This Gender Gap Is Worse Than the Gender Pay Gap

Women earn—but also invest—less than men.

Photo by Tim Gouw on Unsplash

It’s once again Equal Pay Day—the day that marks how much longer women must work to earn as much as men earned the year before—and there’s some slight progress to celebrate since the last one.

Last fall, a report released by the American Association of University Women found women earned 80 cents for every dollar paid to a man in the U.S. on average. And researchers say African-American women earn about 61 cents for every $1 white men earn, and Latina women earn just 53 cents.

A new analysis by Glassdoor finds that gender gap has narrowed slightly to 19 percent, if comparing workers of similar age, education and experience. And the Pew Research Center finds the gap is smaller still when comparing hourly earnings of both full-time and part-time workers, especially among younger workers.  

Yet there’s one gap that remains stubbornly wide, and it’s one that could really cost women.

While the wage gap is starting to narrow, the gender wealth gap is gaping. On average, single women still have about one-third the wealth that single men do, according to a joint study from Merrill Lynch and Age Wave.

How is that possible?

It comes down to this: Women invest less and later than men do. And that can leave us lagging by literally hundreds of thousands of dollars—one analysis claims it could be as big as $1 million—over our lifetimes.

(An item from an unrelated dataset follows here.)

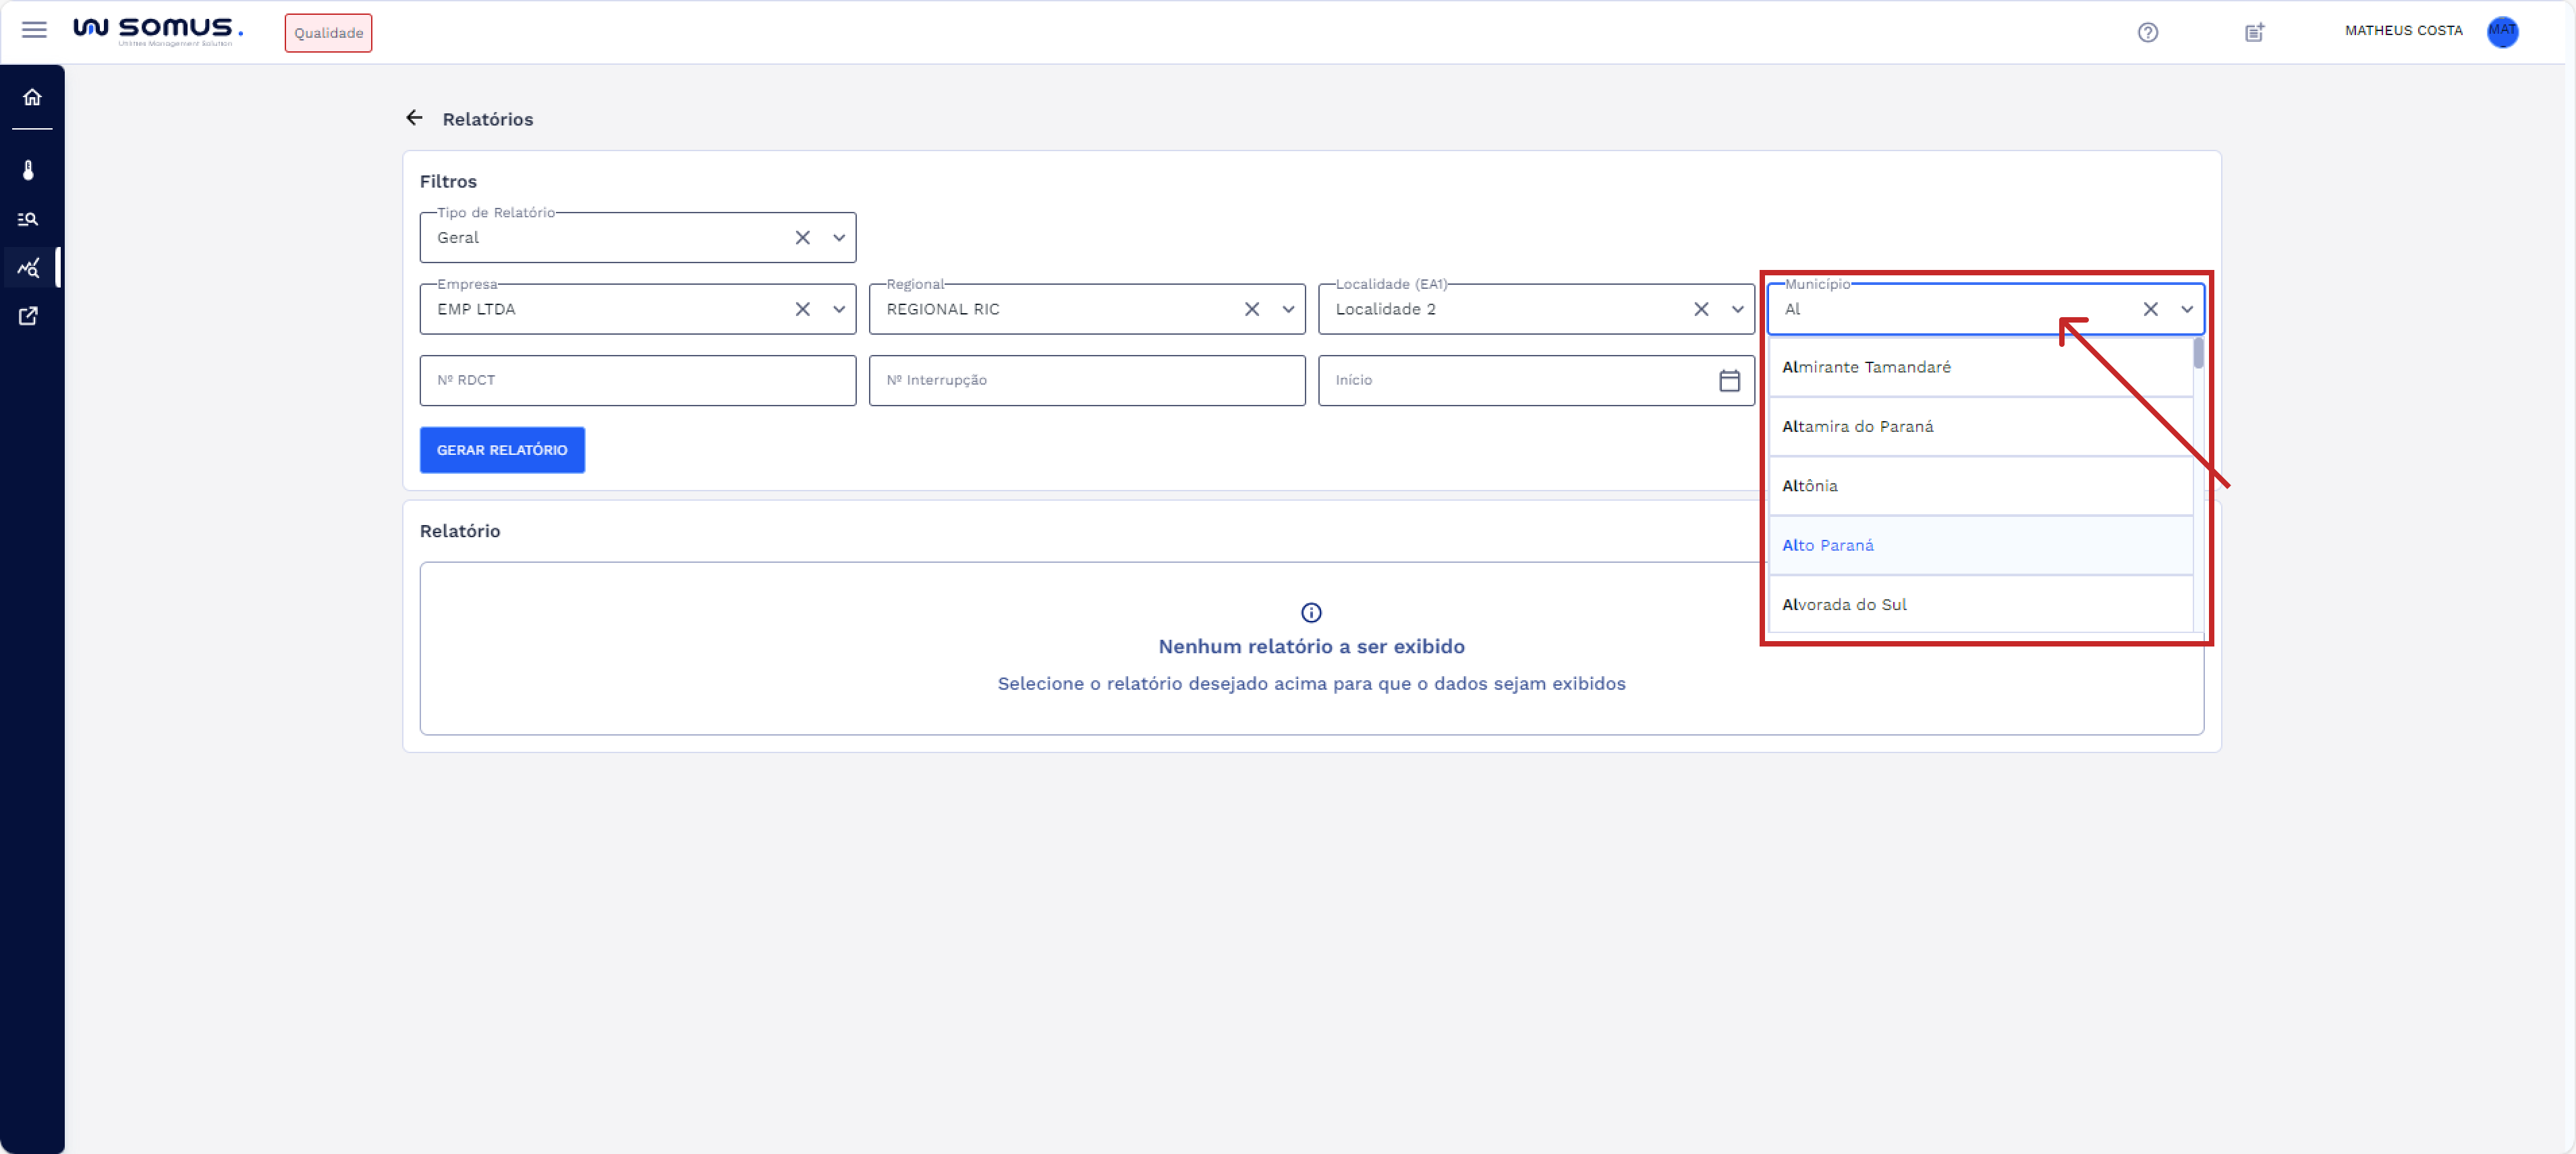Open the help question mark icon
The height and width of the screenshot is (1154, 2576).
(x=2147, y=32)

Some of that can be blamed on the fact that we earn less, so even if we’re investing the same percentage, the number is often smaller. But there’s more to it.

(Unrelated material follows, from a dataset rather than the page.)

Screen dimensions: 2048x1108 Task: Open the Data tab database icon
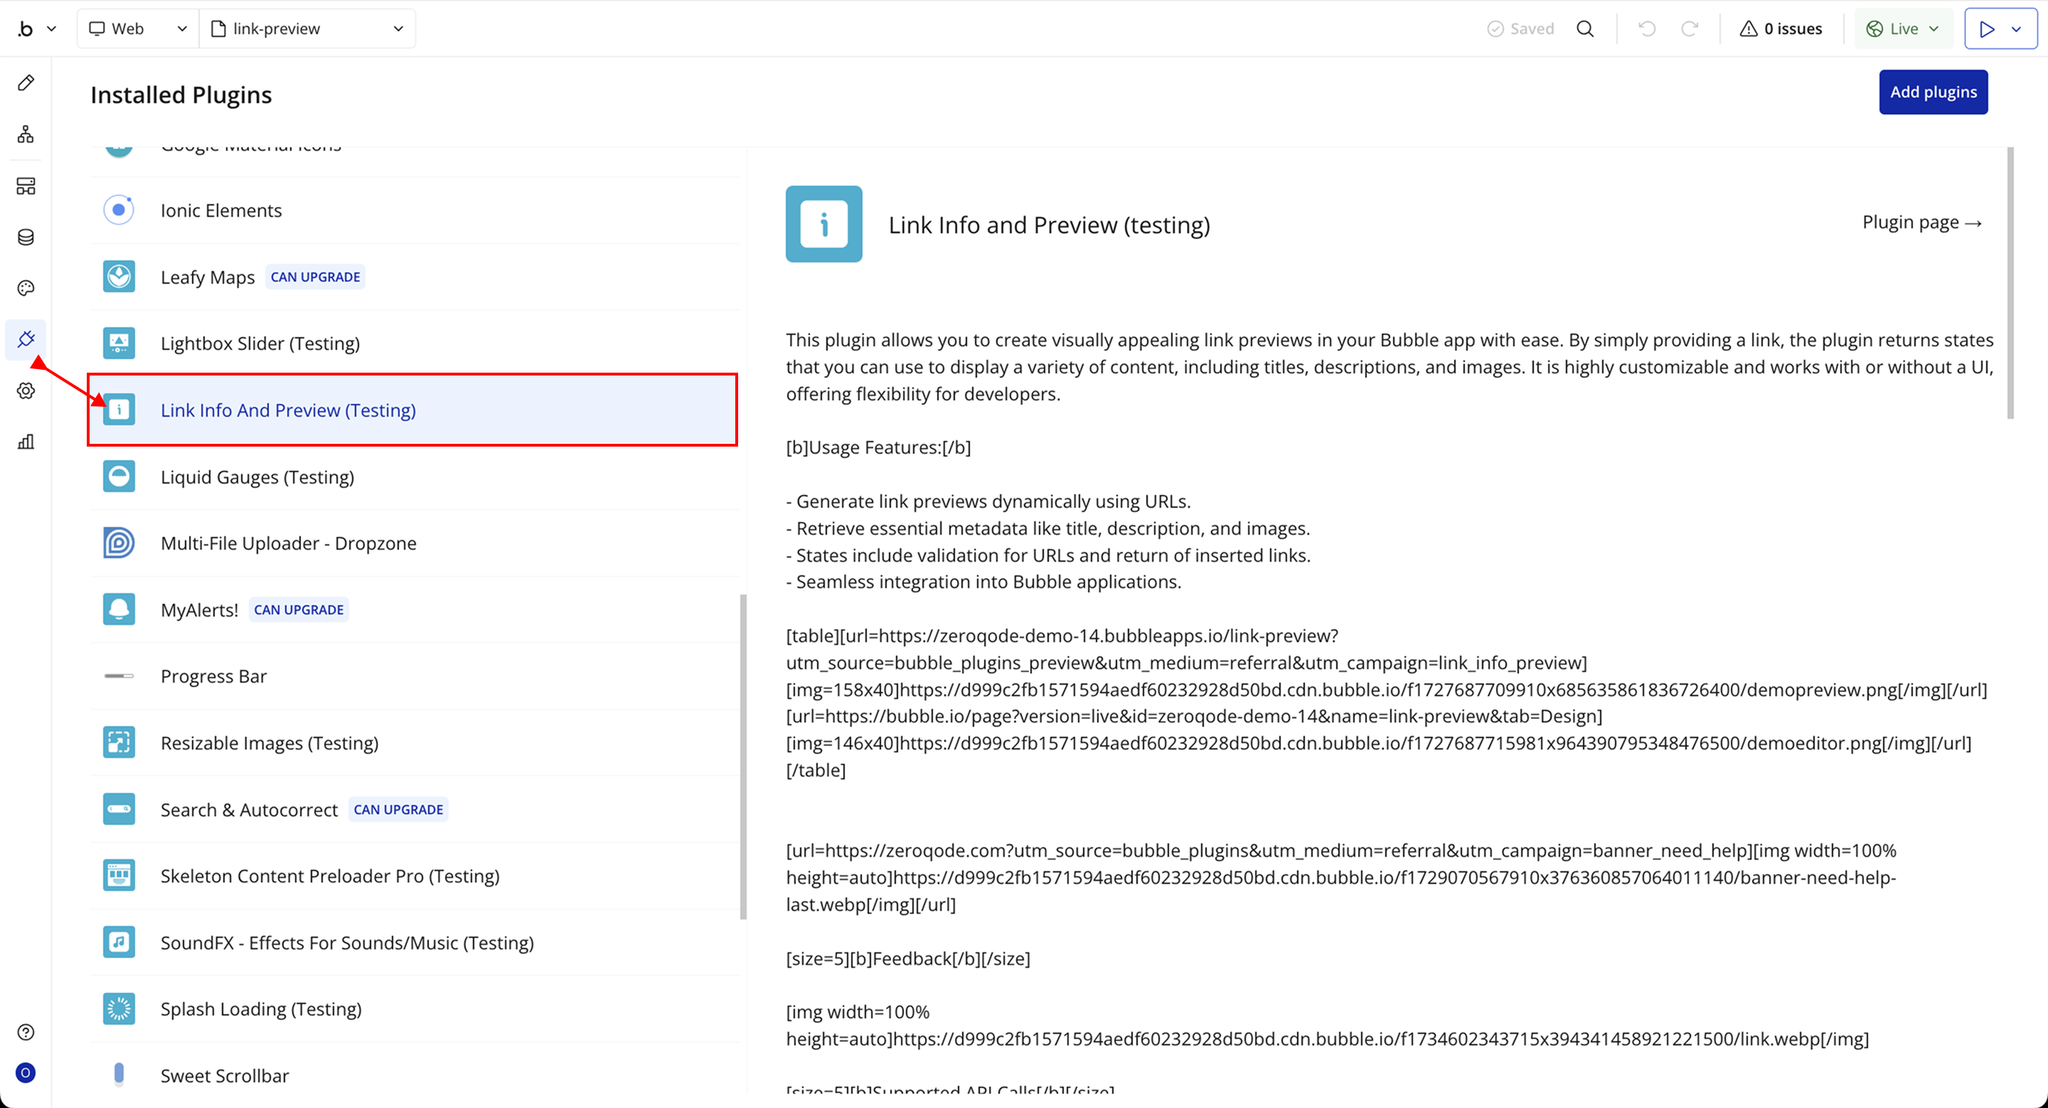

One Wells Fargo survey found only half of millennial women had even started investing for retirement compared to 61 percent of men. In the same report, seven in 10 men said the stock market was the best place to save for retirement, while just half of women said the same.

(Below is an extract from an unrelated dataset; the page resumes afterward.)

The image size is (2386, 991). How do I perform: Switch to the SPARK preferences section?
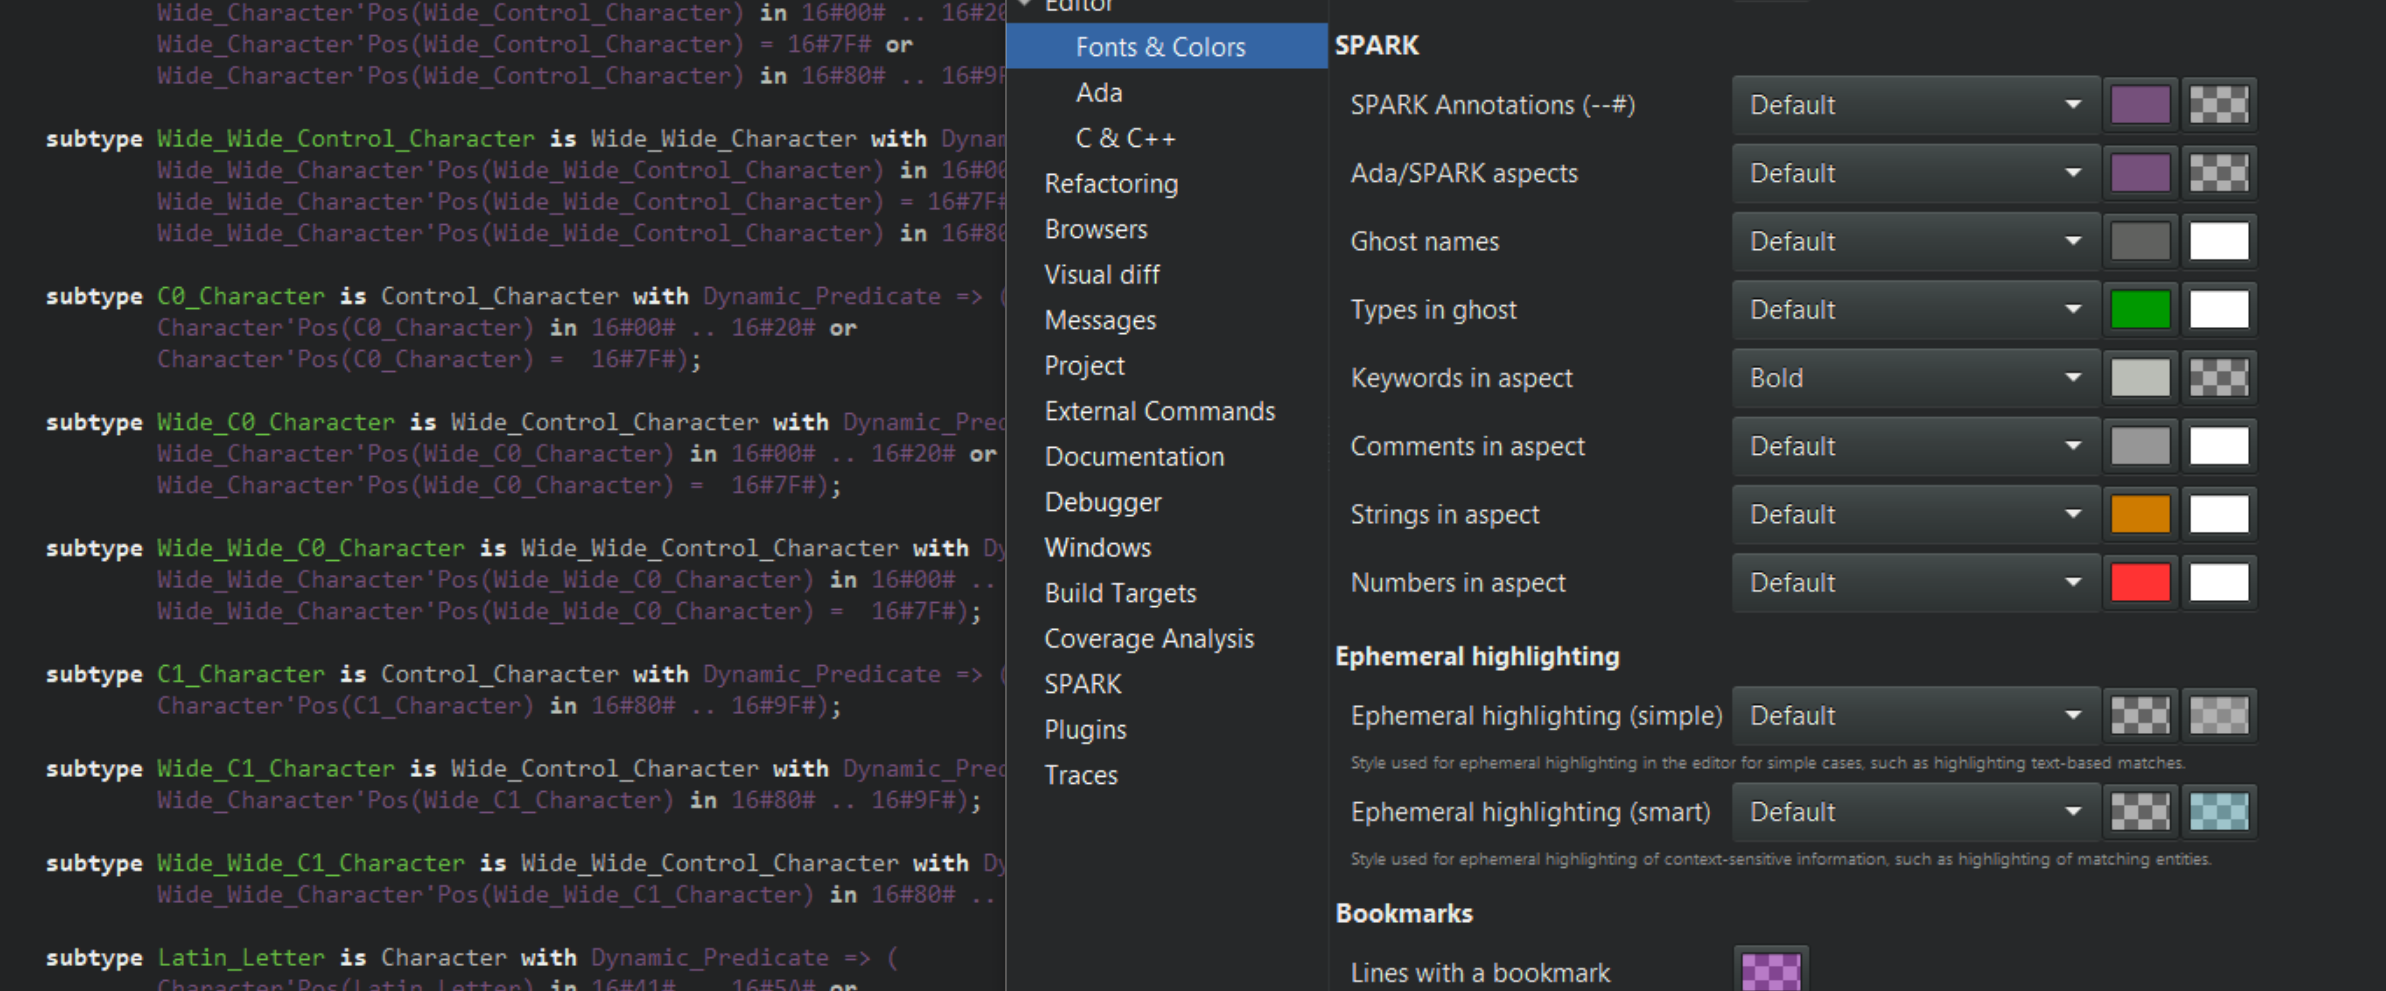(x=1083, y=683)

A recent BlackRock survey told a similar story: Men were more likely to choose stocks, while 71 percent of women preferred to keep more of their money in cash instruments (think: savings or money market accounts or bank certificates of deposit).

That matters because how you invest can be just as important as how much you invest in determining how much money you have later.

Leaving most of your money in a savings account means you’re often earning less than 1 percent a year on it—in fact, the average yield on a savings account is currently just 10 cents for every $100 you deposit, according to FDIC data. That’s far less than the rate of inflation. In other words, your money is actually losing value in a savings account.

Investing mostly in stocks and bonds, though, can help you stay ahead of the game. Over the past 90 years, the S&P 500-stock index has returned 9.8 percent a year, on average. The sooner women start investing some of our paychecks, the more time our money has to grow—and the more wealth, and options, we’ll have in our future.  

That’s even more important since we tend to earn less and live longer than men. Women live five years longer than men on average, according to the latest Centers for Disease Control estimates. And we know that pensions are disappearing and that, unless something’s done to shore up the fund, Social Security payments could be cut as early as 2034.

Investing more and earlier, and putting more into stocks, seems pretty straightforward, right? So why are so many women wary of investing—especially in the stock market? In surveys, women say they don’t invest because they don’t think they earn enough money yet, or because they don’t feel confident or knowledgeable enough to start.

But the truth is: you can’t afford not to start investing, no matter what your income is now. And investing isn’t nearly as complicated as Wall Street would have us believe.

It’s as simple as investing in a diverse mix of stocks and bonds, meaning stocks or funds that cover different sectors (like technology, utilities and healthcare) and highly-rated corporate and government bonds. And to be prepared to weather some bumps. The stock market will go up and down, but historically it has grown significantly over time.

If you can’t afford to invest a lot now, invest a little. What’s most important is to start investing and to keep doing it regularly. Then you can invest more as you earn more—ideally, putting in 15 percent or more of your income eventually. And let your money grow until you need it. Do that, and you should have plenty to tap when you do.